In the end, neither call affected the outcome owing to the Cougars' inability to convert either of two field-goal attempts. But the TV replays erased any doubt that the Utes should have won.
In the first of the two calls in question, the clock appeared to expire when BYU quarterback Riley Nelson took what seemed to be too much time throwing an incomplete pass. Watching at home, I was convinced that the game was over.
But then came the replay. And it's indisputable that the ball was on the ground with a second remaining.
(This is just conjecture, but perhaps the refs looked more closely because the clock operator had just inexplicably run the time down from 8 seconds to 4 before being ordered to restore the missing seconds.)
This is why television replays were instituted and not that long ago. The Big Ten ran a pilot program in 2003 and began using it across the conference in 2004, and then other conferences joined in 2005.

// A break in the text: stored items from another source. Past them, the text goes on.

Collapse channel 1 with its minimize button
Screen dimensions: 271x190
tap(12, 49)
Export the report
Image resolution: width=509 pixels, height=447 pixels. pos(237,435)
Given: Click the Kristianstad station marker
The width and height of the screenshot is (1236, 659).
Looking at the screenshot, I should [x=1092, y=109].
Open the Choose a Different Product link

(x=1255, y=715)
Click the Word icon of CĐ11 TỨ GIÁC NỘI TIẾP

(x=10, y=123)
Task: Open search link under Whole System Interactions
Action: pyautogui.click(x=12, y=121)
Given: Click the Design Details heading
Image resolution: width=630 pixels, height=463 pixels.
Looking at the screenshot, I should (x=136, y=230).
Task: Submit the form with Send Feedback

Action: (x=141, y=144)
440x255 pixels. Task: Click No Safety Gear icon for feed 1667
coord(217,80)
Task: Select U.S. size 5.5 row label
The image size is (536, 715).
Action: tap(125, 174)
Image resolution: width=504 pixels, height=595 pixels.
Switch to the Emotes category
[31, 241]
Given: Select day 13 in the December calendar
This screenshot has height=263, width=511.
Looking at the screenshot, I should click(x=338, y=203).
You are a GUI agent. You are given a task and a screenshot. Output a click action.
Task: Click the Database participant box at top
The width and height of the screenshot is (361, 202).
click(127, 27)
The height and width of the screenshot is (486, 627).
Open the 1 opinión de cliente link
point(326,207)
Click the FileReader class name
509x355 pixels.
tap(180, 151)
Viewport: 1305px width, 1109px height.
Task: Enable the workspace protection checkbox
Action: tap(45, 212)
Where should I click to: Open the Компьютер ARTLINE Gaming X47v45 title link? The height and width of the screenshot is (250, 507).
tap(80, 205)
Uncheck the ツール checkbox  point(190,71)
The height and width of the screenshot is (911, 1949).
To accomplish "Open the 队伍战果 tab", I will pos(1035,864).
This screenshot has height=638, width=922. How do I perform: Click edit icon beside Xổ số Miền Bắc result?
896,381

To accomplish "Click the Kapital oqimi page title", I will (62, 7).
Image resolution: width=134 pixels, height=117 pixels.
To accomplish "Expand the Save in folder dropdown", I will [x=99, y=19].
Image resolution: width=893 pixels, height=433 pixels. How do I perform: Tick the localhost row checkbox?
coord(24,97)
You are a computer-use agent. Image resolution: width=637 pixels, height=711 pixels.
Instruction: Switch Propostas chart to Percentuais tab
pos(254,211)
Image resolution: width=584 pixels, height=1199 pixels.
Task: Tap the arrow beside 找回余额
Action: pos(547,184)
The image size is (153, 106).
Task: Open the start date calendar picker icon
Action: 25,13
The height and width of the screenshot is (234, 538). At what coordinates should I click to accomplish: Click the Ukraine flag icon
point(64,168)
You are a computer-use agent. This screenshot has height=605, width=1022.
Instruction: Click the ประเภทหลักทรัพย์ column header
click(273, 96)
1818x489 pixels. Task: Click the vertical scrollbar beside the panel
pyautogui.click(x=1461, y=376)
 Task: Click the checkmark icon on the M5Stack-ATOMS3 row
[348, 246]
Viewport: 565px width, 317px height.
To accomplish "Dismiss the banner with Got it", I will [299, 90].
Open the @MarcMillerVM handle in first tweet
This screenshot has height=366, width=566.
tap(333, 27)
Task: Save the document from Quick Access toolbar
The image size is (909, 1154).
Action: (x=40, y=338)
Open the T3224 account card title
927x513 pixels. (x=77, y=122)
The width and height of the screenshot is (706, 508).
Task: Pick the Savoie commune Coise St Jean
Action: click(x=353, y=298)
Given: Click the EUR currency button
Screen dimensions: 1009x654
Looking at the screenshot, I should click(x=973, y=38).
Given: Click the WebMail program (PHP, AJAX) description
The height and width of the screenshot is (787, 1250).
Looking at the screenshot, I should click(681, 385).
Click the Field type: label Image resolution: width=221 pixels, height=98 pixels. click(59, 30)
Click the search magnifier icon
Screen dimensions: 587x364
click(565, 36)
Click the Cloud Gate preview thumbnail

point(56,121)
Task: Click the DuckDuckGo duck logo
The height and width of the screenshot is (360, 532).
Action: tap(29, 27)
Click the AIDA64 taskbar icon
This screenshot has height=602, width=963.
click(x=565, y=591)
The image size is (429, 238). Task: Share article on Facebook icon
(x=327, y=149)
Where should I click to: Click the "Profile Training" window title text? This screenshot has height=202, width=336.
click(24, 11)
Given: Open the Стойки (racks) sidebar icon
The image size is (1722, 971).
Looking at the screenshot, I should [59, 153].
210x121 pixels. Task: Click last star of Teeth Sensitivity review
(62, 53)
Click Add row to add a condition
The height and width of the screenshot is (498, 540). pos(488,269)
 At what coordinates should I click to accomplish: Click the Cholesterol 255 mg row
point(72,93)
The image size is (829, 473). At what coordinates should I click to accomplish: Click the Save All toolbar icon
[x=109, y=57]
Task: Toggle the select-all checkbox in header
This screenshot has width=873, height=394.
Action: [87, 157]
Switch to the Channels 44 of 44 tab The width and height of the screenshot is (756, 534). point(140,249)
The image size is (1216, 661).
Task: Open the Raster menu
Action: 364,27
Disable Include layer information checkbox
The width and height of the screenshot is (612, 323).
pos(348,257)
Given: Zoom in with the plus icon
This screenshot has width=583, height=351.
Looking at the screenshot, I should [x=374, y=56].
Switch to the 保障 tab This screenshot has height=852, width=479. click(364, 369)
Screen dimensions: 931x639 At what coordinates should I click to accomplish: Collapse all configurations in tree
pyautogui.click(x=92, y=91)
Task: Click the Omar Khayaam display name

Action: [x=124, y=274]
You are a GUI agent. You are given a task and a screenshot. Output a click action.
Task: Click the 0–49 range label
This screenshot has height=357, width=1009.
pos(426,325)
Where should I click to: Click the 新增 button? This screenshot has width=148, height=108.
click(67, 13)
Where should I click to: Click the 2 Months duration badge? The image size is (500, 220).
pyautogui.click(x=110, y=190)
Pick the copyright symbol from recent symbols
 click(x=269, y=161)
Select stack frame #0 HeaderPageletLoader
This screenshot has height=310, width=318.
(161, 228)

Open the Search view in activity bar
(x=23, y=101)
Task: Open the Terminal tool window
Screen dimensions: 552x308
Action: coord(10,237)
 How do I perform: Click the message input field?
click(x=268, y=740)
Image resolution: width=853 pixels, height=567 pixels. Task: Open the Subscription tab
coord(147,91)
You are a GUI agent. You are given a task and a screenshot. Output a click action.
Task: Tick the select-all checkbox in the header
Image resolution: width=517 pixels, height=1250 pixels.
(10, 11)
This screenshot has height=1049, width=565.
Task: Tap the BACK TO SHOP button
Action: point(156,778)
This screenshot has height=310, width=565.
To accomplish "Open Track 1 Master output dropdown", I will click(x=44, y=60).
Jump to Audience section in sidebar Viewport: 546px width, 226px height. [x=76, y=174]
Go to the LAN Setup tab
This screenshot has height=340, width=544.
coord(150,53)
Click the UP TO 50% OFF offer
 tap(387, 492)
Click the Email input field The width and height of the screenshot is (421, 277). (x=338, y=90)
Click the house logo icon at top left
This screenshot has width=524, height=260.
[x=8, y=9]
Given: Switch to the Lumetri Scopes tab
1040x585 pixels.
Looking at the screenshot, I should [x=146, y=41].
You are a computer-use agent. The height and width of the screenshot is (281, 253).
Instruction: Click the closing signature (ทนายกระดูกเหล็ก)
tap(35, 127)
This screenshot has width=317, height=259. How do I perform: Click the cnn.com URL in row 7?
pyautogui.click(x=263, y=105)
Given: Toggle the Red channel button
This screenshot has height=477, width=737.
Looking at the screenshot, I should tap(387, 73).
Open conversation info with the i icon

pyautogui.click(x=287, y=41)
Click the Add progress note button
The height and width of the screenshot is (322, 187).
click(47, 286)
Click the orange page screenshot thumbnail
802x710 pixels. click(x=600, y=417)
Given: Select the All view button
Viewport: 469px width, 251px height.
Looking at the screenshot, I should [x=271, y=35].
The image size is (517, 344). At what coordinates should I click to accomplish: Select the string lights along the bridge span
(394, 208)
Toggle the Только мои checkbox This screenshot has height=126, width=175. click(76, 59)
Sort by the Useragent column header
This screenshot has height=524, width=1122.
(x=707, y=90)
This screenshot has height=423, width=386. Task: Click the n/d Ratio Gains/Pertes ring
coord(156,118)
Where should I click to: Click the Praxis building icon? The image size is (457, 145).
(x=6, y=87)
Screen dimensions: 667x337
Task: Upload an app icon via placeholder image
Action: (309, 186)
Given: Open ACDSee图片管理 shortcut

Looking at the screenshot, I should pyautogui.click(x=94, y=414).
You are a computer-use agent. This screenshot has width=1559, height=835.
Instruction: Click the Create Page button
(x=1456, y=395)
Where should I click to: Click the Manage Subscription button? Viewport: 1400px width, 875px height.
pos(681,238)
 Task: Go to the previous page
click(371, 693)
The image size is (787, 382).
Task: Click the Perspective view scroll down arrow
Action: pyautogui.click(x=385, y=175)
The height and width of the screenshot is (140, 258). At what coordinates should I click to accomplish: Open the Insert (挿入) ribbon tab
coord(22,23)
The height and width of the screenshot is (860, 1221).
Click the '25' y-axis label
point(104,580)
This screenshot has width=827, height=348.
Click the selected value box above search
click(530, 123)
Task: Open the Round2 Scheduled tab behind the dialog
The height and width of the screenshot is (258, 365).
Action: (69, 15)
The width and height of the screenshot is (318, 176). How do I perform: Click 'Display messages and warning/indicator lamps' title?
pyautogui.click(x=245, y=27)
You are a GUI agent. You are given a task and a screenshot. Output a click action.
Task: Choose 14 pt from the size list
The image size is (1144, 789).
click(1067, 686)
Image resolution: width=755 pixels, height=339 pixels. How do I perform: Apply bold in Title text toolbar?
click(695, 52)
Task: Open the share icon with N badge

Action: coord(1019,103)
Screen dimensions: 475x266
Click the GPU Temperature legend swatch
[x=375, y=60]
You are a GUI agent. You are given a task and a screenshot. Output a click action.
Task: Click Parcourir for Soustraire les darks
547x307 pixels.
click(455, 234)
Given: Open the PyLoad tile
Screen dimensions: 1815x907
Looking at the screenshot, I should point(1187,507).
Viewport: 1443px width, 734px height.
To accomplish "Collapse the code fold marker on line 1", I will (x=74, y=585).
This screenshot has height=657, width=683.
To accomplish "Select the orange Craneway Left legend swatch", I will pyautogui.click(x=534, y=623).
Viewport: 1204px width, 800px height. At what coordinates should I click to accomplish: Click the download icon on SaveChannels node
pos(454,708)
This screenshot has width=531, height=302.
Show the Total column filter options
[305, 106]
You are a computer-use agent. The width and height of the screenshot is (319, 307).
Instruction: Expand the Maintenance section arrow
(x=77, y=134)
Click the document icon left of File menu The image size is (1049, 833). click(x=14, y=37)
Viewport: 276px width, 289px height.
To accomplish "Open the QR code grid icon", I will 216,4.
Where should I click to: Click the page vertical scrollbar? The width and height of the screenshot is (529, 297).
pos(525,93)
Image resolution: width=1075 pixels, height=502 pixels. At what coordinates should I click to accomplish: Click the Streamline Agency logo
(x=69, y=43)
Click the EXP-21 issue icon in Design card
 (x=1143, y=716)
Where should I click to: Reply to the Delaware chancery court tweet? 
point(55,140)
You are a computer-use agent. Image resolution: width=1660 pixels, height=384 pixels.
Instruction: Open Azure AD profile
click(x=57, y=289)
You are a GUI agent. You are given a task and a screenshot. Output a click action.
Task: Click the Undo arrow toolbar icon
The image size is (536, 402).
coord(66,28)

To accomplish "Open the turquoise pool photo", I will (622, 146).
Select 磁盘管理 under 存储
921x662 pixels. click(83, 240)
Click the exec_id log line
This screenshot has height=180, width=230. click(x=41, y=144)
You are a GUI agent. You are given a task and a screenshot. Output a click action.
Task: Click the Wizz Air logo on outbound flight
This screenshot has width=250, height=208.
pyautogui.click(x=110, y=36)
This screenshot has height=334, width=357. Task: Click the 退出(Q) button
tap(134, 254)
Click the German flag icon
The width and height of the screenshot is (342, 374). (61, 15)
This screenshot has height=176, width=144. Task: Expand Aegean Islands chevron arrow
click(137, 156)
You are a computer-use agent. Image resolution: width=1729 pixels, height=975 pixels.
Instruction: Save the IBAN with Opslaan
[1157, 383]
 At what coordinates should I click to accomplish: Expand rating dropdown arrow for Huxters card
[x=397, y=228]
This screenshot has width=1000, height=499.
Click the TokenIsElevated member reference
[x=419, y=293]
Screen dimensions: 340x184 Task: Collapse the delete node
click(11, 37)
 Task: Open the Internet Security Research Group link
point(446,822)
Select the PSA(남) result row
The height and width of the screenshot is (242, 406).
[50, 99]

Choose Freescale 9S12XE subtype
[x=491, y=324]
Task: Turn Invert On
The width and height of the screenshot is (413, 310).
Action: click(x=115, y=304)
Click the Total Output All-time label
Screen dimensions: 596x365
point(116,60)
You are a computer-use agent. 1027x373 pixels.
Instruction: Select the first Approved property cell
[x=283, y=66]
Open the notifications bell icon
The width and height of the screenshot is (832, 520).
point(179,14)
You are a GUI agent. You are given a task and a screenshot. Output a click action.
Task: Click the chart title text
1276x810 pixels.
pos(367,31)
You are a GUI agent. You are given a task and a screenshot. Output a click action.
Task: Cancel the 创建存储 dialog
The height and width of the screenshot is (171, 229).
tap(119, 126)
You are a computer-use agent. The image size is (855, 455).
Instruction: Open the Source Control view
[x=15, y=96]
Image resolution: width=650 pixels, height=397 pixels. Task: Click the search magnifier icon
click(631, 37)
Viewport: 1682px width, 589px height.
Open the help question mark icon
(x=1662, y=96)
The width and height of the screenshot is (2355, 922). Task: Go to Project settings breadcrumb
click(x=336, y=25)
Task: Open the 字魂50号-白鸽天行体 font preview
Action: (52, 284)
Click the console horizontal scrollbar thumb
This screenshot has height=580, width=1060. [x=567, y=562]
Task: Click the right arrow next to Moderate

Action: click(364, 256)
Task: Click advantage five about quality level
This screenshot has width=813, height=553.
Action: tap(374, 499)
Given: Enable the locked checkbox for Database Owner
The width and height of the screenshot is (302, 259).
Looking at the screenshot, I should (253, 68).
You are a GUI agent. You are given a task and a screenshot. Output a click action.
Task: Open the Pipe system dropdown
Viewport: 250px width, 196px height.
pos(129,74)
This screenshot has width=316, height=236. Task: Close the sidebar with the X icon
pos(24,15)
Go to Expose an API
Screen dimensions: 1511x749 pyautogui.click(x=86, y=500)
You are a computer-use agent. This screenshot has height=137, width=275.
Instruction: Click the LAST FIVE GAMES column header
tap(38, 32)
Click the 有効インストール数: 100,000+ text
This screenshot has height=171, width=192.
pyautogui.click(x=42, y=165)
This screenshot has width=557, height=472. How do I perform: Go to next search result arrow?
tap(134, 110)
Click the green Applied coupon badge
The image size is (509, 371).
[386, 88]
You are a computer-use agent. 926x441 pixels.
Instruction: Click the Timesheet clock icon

At times, replays have caused considerable controversy. The Pac-12 suspended on-field and replay officials after they blew calls during the 2006 Oklahoma-Oregon game. The Mountain West suspended replay officials after they blew a call in the 2010 BYU-San Diego State game, and controversy arose over such calls as recently as the Oregon State-Wisconsin game on Sept. 8.
On Saturday, however, there was no room for debate. While fans in the stands had reason to be confused, fans watching on TV had none.
Of course, everybody had a right to be befuddled after that blocked 51-yard field goal. Bentley told viewers that the ball should be awarded to Utah because he mistakenly believed it was fourth down.
By rule, the kicking team can advance a blocked kick. BYU did. On third down.
By rule, the game can't end on a defensive penalty. And the referees correctly penalized Utah 15 yards on the play. As the replay clearly showed, Utah fans, players and coaches rushed the field while the ball was still in play.
Ute fans have gotten all the blame for this in many media outlets. But had they all been sitting primly in their seats, it still would have been a penalty on the players and coaches.
You can be unhappy about the call. But, again, there's clear video evidence that it was the correct call.
If Saturday's game had been played in 2004, it would have ended after that Nelson incompletion. BYU fans would still be complaining that they got robbed of that final second, and they'd have a case.
As it played out in 2012, they have none.
A television replay did exactly what it was supposed to do on Saturday night.